• **Exercise requirements**
Every line of the data below must be given again exactly.

Records from a data collection:

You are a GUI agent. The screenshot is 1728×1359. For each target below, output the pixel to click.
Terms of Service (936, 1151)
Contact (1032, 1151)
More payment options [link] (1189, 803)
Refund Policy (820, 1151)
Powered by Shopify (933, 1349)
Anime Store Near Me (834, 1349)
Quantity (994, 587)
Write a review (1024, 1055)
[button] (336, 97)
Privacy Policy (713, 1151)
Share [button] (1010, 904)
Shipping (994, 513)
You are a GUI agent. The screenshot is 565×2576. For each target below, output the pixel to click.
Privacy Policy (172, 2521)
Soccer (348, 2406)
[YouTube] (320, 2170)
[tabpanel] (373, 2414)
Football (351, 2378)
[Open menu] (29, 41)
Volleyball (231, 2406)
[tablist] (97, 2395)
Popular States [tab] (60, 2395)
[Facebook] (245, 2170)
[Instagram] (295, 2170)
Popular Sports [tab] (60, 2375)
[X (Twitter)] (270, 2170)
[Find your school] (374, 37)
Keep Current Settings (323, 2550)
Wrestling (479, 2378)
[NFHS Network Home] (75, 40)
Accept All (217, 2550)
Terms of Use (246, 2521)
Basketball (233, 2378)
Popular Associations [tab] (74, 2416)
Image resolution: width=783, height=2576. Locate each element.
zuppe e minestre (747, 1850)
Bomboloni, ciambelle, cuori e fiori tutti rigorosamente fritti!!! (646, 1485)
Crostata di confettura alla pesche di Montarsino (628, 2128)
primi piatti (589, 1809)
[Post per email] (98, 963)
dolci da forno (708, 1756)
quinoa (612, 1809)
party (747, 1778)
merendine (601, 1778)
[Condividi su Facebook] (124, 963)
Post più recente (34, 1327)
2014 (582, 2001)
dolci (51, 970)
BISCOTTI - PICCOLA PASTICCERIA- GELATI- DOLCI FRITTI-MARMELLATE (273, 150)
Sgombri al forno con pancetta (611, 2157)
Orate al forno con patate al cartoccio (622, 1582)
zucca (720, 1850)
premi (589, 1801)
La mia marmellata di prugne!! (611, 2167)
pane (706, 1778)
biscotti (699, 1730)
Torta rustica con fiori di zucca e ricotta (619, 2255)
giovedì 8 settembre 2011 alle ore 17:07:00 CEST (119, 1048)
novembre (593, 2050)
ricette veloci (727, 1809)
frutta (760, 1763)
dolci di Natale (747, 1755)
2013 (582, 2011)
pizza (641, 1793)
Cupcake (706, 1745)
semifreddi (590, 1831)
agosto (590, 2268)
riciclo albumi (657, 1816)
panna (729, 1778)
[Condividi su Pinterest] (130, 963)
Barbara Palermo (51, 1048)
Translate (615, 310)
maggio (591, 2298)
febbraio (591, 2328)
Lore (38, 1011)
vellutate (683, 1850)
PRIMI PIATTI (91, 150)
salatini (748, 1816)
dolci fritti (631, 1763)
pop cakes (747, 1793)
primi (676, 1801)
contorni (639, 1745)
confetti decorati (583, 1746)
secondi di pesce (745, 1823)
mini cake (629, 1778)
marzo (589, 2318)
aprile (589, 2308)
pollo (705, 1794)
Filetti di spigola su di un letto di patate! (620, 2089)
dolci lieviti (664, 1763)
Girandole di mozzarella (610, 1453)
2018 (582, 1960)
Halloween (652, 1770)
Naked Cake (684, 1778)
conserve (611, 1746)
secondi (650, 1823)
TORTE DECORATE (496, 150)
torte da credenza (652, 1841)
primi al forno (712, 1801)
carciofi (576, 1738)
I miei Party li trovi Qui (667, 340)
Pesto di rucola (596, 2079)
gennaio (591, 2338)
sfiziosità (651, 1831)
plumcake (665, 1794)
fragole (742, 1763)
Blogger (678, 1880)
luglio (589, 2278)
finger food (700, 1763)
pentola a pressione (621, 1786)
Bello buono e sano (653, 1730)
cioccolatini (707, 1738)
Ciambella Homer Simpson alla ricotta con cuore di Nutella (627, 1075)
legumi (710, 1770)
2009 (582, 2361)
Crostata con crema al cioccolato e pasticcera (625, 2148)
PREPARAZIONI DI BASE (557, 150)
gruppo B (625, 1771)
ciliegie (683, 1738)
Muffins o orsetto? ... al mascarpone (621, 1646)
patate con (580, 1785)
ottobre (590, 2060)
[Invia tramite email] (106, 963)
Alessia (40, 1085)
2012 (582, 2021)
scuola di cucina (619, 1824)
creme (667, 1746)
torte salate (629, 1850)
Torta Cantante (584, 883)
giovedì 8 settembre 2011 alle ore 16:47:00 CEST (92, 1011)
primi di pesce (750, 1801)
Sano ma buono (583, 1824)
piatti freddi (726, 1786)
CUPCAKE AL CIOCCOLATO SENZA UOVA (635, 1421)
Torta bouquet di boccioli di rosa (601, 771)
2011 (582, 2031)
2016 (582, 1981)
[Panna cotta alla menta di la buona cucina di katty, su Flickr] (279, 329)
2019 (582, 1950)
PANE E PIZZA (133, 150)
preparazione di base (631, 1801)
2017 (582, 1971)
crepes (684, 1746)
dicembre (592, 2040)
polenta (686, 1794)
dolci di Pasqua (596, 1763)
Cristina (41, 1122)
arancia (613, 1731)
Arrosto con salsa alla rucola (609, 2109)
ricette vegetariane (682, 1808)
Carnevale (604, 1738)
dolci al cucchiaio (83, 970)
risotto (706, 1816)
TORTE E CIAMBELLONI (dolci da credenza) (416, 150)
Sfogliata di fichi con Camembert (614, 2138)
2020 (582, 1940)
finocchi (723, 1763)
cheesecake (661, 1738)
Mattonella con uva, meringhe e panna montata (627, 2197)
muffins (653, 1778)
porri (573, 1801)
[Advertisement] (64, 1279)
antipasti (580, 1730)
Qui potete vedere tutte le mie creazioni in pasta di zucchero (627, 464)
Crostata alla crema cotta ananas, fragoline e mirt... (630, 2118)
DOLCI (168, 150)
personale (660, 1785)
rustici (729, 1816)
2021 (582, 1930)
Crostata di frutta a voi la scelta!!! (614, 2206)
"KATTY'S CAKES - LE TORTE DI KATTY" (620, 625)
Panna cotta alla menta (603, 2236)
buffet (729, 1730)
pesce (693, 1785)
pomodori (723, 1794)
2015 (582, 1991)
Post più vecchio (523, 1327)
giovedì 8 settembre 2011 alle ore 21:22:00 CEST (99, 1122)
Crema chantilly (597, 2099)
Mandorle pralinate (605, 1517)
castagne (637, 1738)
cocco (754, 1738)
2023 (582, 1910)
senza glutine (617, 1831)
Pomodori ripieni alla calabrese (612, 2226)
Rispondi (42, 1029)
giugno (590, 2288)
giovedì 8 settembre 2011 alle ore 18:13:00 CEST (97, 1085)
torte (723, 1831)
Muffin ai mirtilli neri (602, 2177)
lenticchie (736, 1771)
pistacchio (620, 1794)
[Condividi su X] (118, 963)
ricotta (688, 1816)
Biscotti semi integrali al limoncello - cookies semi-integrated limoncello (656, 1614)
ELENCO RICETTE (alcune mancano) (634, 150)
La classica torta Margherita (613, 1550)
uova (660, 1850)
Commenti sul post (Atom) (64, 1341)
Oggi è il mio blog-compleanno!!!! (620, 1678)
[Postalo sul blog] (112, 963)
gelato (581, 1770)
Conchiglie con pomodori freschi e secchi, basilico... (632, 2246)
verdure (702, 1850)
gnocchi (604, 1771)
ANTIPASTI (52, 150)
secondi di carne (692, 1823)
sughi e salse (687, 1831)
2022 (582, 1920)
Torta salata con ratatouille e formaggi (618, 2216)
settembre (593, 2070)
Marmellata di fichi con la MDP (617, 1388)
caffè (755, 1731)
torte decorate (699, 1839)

• **Answer for the task**
You are a GUI agent. The screenshot is 1728×1359. For each target below, output the pixel to click.
Terms of Service (936, 1151)
Contact (1032, 1151)
More payment options [link] (1189, 803)
Refund Policy (820, 1151)
Powered by Shopify (933, 1349)
Anime Store Near Me (834, 1349)
Quantity (994, 587)
Write a review (1024, 1055)
[button] (336, 97)
Privacy Policy (713, 1151)
Share [button] (1010, 904)
Shipping (994, 513)
You are a GUI agent. The screenshot is 565×2576. For each target below, output the pixel to click.
Privacy Policy (172, 2521)
Soccer (348, 2406)
[YouTube] (320, 2170)
[tabpanel] (373, 2414)
Football (351, 2378)
[Open menu] (29, 41)
Volleyball (231, 2406)
[tablist] (97, 2395)
Popular States [tab] (60, 2395)
[Facebook] (245, 2170)
[Instagram] (295, 2170)
Popular Sports [tab] (60, 2375)
[X (Twitter)] (270, 2170)
[Find your school] (374, 37)
Keep Current Settings (323, 2550)
Wrestling (479, 2378)
[NFHS Network Home] (75, 40)
Accept All (217, 2550)
Terms of Use (246, 2521)
Basketball (233, 2378)
Popular Associations [tab] (74, 2416)
Image resolution: width=783, height=2576. Locate each element.
zuppe e minestre (747, 1850)
Bomboloni, ciambelle, cuori e fiori tutti rigorosamente fritti!!! (646, 1485)
Crostata di confettura alla pesche di Montarsino (628, 2128)
primi piatti (589, 1809)
[Post per email] (98, 963)
dolci da forno (708, 1756)
quinoa (612, 1809)
party (747, 1778)
merendine (601, 1778)
[Condividi su Facebook] (124, 963)
Post più recente (34, 1327)
2014 (582, 2001)
dolci (51, 970)
BISCOTTI - PICCOLA PASTICCERIA- GELATI- DOLCI FRITTI-MARMELLATE (273, 150)
Sgombri al forno con pancetta (611, 2157)
Orate al forno con patate al cartoccio (622, 1582)
zucca (720, 1850)
premi (589, 1801)
La mia marmellata di prugne!! (611, 2167)
pane (706, 1778)
biscotti (699, 1730)
Torta rustica con fiori di zucca e ricotta (619, 2255)
giovedì 8 settembre 2011 alle ore 17:07:00 CEST (119, 1048)
novembre (593, 2050)
ricette veloci (727, 1809)
frutta (760, 1763)
dolci di Natale (747, 1755)
2013 (582, 2011)
pizza (641, 1793)
Cupcake (706, 1745)
semifreddi (590, 1831)
agosto (590, 2268)
riciclo albumi (657, 1816)
panna (729, 1778)
[Condividi su Pinterest] (130, 963)
Barbara Palermo (51, 1048)
Translate (615, 310)
maggio (591, 2298)
febbraio (591, 2328)
Lore (38, 1011)
vellutate (683, 1850)
PRIMI PIATTI (91, 150)
salatini (748, 1816)
dolci fritti (631, 1763)
pop cakes (747, 1793)
primi (676, 1801)
contorni (639, 1745)
confetti decorati (583, 1746)
secondi di pesce (745, 1823)
mini cake (629, 1778)
marzo (589, 2318)
aprile (589, 2308)
pollo (705, 1794)
Filetti di spigola su di un letto di patate! (620, 2089)
dolci lieviti (664, 1763)
Girandole di mozzarella (610, 1453)
2018 (582, 1960)
Halloween (652, 1770)
Naked Cake (684, 1778)
conserve (611, 1746)
secondi (650, 1823)
TORTE DECORATE (496, 150)
torte da credenza (652, 1841)
primi al forno (712, 1801)
carciofi (576, 1738)
I miei Party li trovi Qui (667, 340)
Pesto di rucola (596, 2079)
gennaio (591, 2338)
sfiziosità (651, 1831)
plumcake (665, 1794)
fragole (742, 1763)
Blogger (678, 1880)
luglio (589, 2278)
finger food (700, 1763)
pentola a pressione (621, 1786)
Bello buono e sano (653, 1730)
cioccolatini (707, 1738)
Ciambella Homer Simpson alla ricotta con cuore di Nutella (627, 1075)
legumi (710, 1770)
2009 (582, 2361)
Crostata con crema al cioccolato e pasticcera (625, 2148)
PREPARAZIONI DI BASE (557, 150)
gruppo B (625, 1771)
ciliegie (683, 1738)
Muffins o orsetto? ... al mascarpone (621, 1646)
patate con (580, 1785)
ottobre (590, 2060)
[Invia tramite email] (106, 963)
Alessia (40, 1085)
2012 (582, 2021)
scuola di cucina (619, 1824)
creme (667, 1746)
torte salate (629, 1850)
Torta Cantante (584, 883)
giovedì 8 settembre 2011 alle ore 16:47:00 CEST (92, 1011)
primi di pesce (750, 1801)
Sano ma buono (583, 1824)
piatti freddi (726, 1786)
CUPCAKE AL CIOCCOLATO SENZA UOVA (635, 1421)
Torta bouquet di boccioli di rosa (601, 771)
2011 (582, 2031)
2016 (582, 1981)
[Panna cotta alla menta di la buona cucina di katty, su Flickr] (279, 329)
2019 (582, 1950)
PANE E PIZZA (133, 150)
preparazione di base (631, 1801)
2017 (582, 1971)
crepes (684, 1746)
dicembre (592, 2040)
polenta (686, 1794)
dolci di Pasqua (596, 1763)
Cristina (41, 1122)
arancia (613, 1731)
Arrosto con salsa alla rucola (609, 2109)
ricette vegetariane (682, 1808)
Carnevale (604, 1738)
dolci al cucchiaio (83, 970)
risotto (706, 1816)
TORTE E CIAMBELLONI (dolci da credenza) (416, 150)
Sfogliata di fichi con Camembert (614, 2138)
2020 (582, 1940)
finocchi (723, 1763)
cheesecake (661, 1738)
Mattonella con uva, meringhe e panna montata (627, 2197)
muffins (653, 1778)
porri (573, 1801)
[Advertisement] (64, 1279)
antipasti (580, 1730)
Qui potete vedere tutte le mie creazioni in pasta di zucchero (627, 464)
Crostata alla crema cotta ananas, fragoline e mirt... (630, 2118)
DOLCI (168, 150)
personale (660, 1785)
rustici (729, 1816)
2021 (582, 1930)
Crostata di frutta a voi la scelta!!! (614, 2206)
"KATTY'S CAKES - LE TORTE DI KATTY" (620, 625)
Panna cotta alla menta (603, 2236)
buffet (729, 1730)
pesce (693, 1785)
pomodori (723, 1794)
2015 (582, 1991)
Post più vecchio (523, 1327)
giovedì 8 settembre 2011 alle ore 21:22:00 CEST (99, 1122)
Crema chantilly (597, 2099)
Mandorle pralinate (605, 1517)
castagne (637, 1738)
cocco (754, 1738)
2023 (582, 1910)
senza glutine (617, 1831)
Pomodori ripieni alla calabrese (612, 2226)
Rispondi (42, 1029)
giugno (590, 2288)
giovedì 8 settembre 2011 alle ore 18:13:00 CEST (97, 1085)
torte (723, 1831)
Muffin ai mirtilli neri (602, 2177)
lenticchie (736, 1771)
pistacchio (620, 1794)
[Condividi su X] (118, 963)
ricotta (688, 1816)
Biscotti semi integrali al limoncello - cookies semi-integrated limoncello (656, 1614)
ELENCO RICETTE (alcune mancano) (634, 150)
La classica torta Margherita (613, 1550)
uova (660, 1850)
Commenti sul post (Atom) (64, 1341)
Oggi è il mio blog-compleanno!!!! (620, 1678)
[Postalo sul blog] (112, 963)
gelato (581, 1770)
Conchiglie con pomodori freschi e secchi, basilico... (632, 2246)
verdure (702, 1850)
gnocchi (604, 1771)
ANTIPASTI (52, 150)
secondi di carne (692, 1823)
sughi e salse (687, 1831)
2022 (582, 1920)
Torta salata con ratatouille e formaggi (618, 2216)
settembre (593, 2070)
Marmellata di fichi con la MDP (617, 1388)
caffè (755, 1731)
torte decorate (699, 1839)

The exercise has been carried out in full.